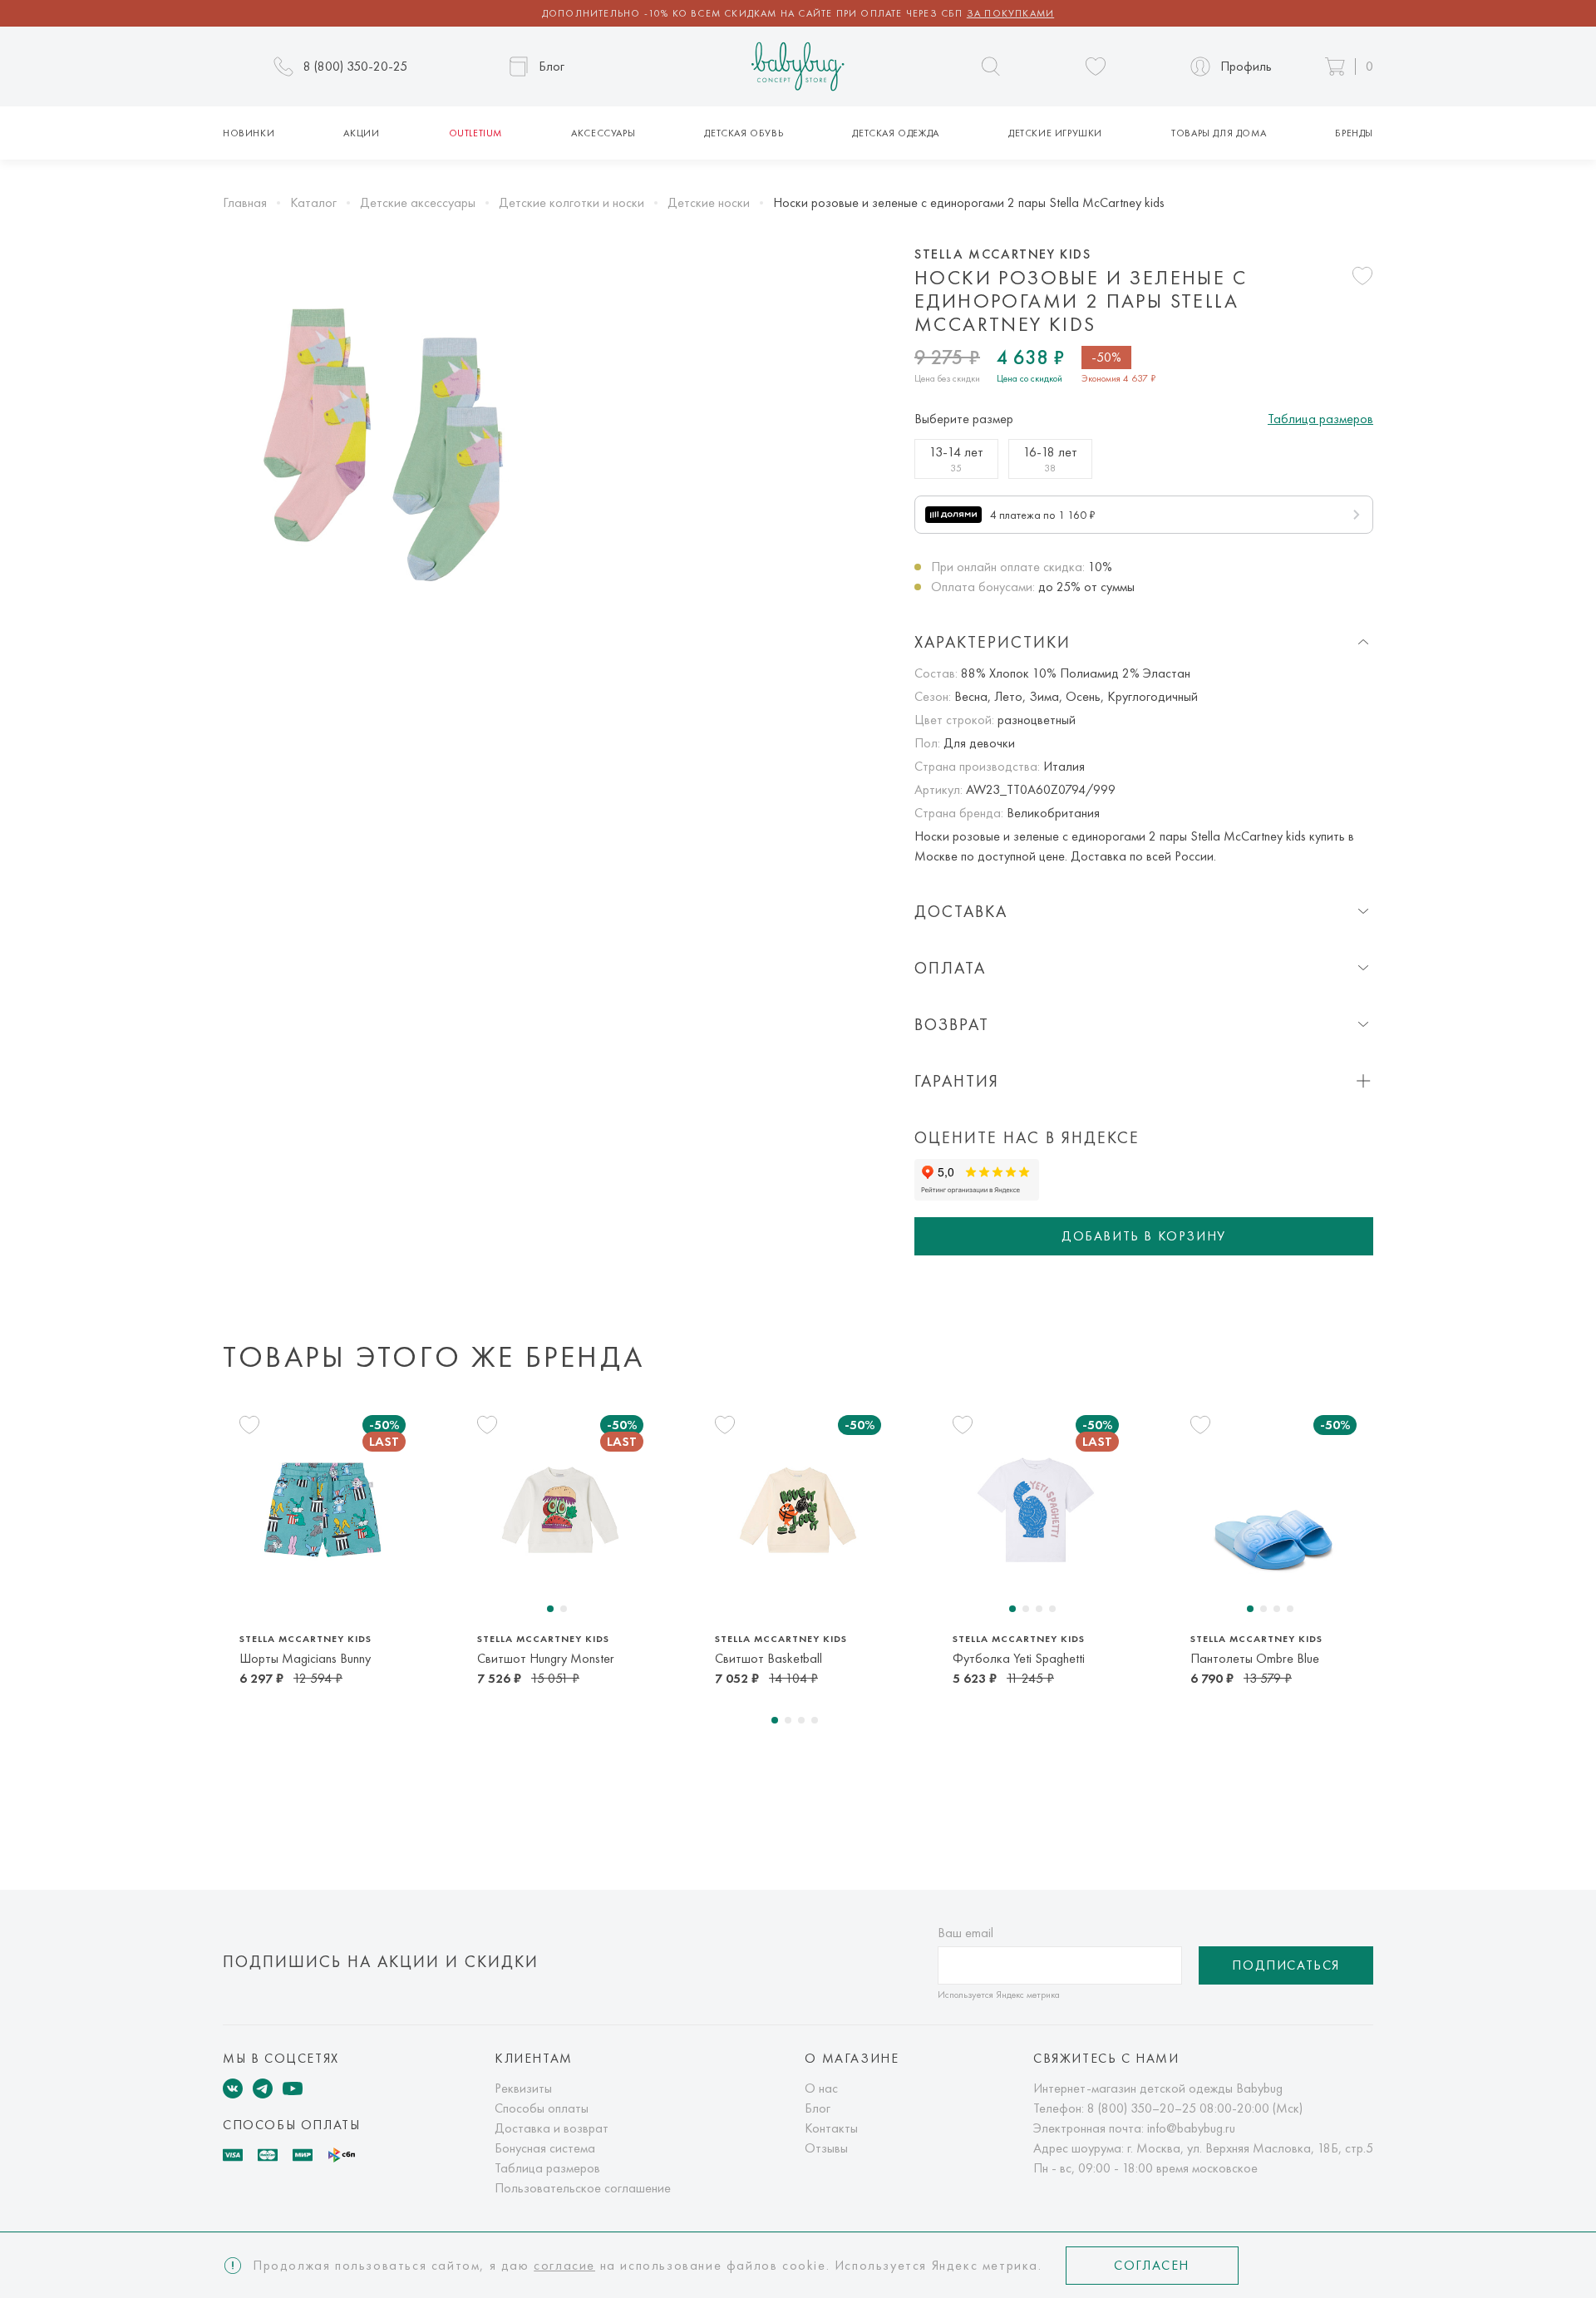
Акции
...
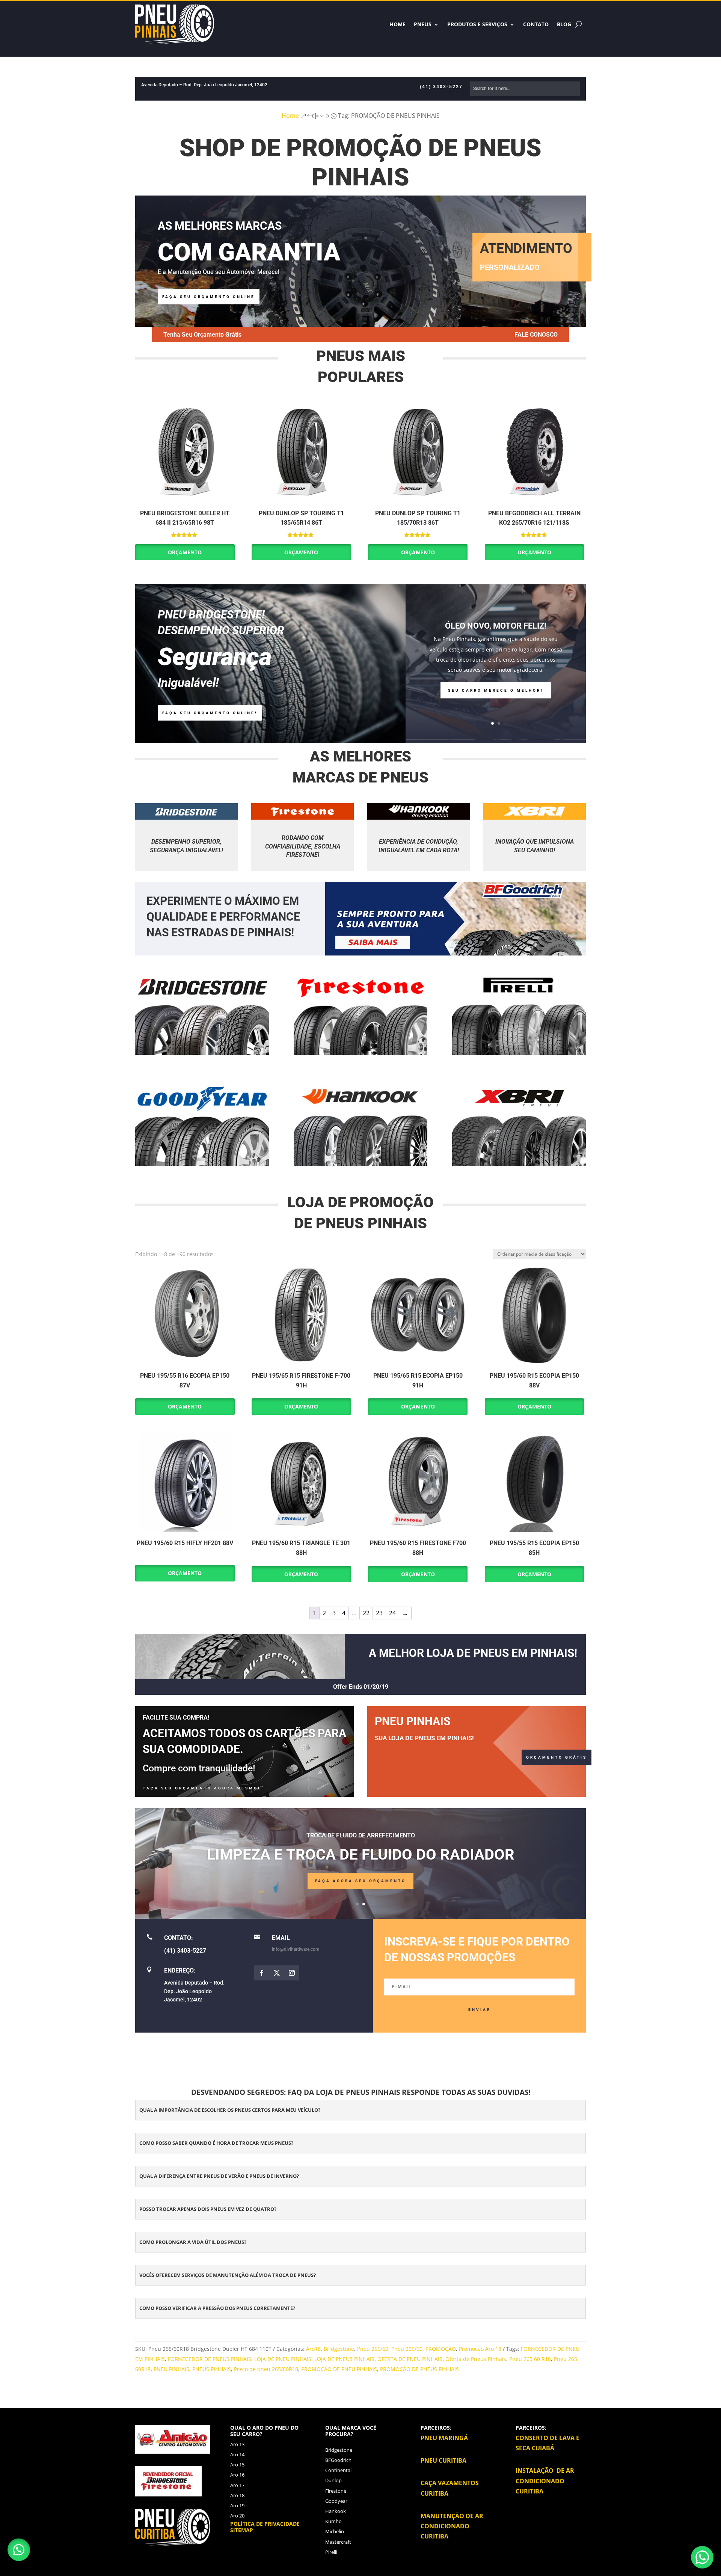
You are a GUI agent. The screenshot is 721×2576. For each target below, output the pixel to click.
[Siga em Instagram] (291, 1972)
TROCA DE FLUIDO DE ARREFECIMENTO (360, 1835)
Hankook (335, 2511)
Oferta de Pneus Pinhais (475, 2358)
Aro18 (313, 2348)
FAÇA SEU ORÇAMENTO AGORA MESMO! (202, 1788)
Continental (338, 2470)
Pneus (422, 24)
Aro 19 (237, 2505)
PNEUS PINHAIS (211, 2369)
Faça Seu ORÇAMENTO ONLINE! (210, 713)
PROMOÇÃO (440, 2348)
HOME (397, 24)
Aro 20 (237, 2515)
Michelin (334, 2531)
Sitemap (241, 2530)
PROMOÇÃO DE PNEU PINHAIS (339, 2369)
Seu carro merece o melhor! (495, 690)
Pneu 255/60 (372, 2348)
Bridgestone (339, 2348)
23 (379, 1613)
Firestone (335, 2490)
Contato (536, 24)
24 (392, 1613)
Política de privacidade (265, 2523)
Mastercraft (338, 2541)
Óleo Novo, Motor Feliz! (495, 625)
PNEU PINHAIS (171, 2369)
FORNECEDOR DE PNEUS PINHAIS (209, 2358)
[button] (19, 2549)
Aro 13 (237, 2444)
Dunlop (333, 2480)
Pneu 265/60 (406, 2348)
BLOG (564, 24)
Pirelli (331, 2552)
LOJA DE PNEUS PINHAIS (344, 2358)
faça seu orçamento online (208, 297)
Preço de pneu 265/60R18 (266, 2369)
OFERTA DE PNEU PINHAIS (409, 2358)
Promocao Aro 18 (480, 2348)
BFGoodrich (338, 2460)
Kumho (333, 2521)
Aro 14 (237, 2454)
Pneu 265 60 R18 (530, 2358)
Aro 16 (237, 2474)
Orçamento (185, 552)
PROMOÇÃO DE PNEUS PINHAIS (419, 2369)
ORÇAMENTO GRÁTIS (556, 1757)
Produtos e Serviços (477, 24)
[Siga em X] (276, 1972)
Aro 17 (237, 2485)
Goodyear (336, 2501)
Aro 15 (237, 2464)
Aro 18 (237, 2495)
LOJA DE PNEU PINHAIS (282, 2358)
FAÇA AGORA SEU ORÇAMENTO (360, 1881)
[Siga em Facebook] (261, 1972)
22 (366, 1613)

How to complete this task: Using the entries above, find all lines with "LOJA". Copy them.

Result for this task:
LOJA DE PNEUS PINHAIS (344, 2358)
LOJA DE PNEU PINHAIS (282, 2358)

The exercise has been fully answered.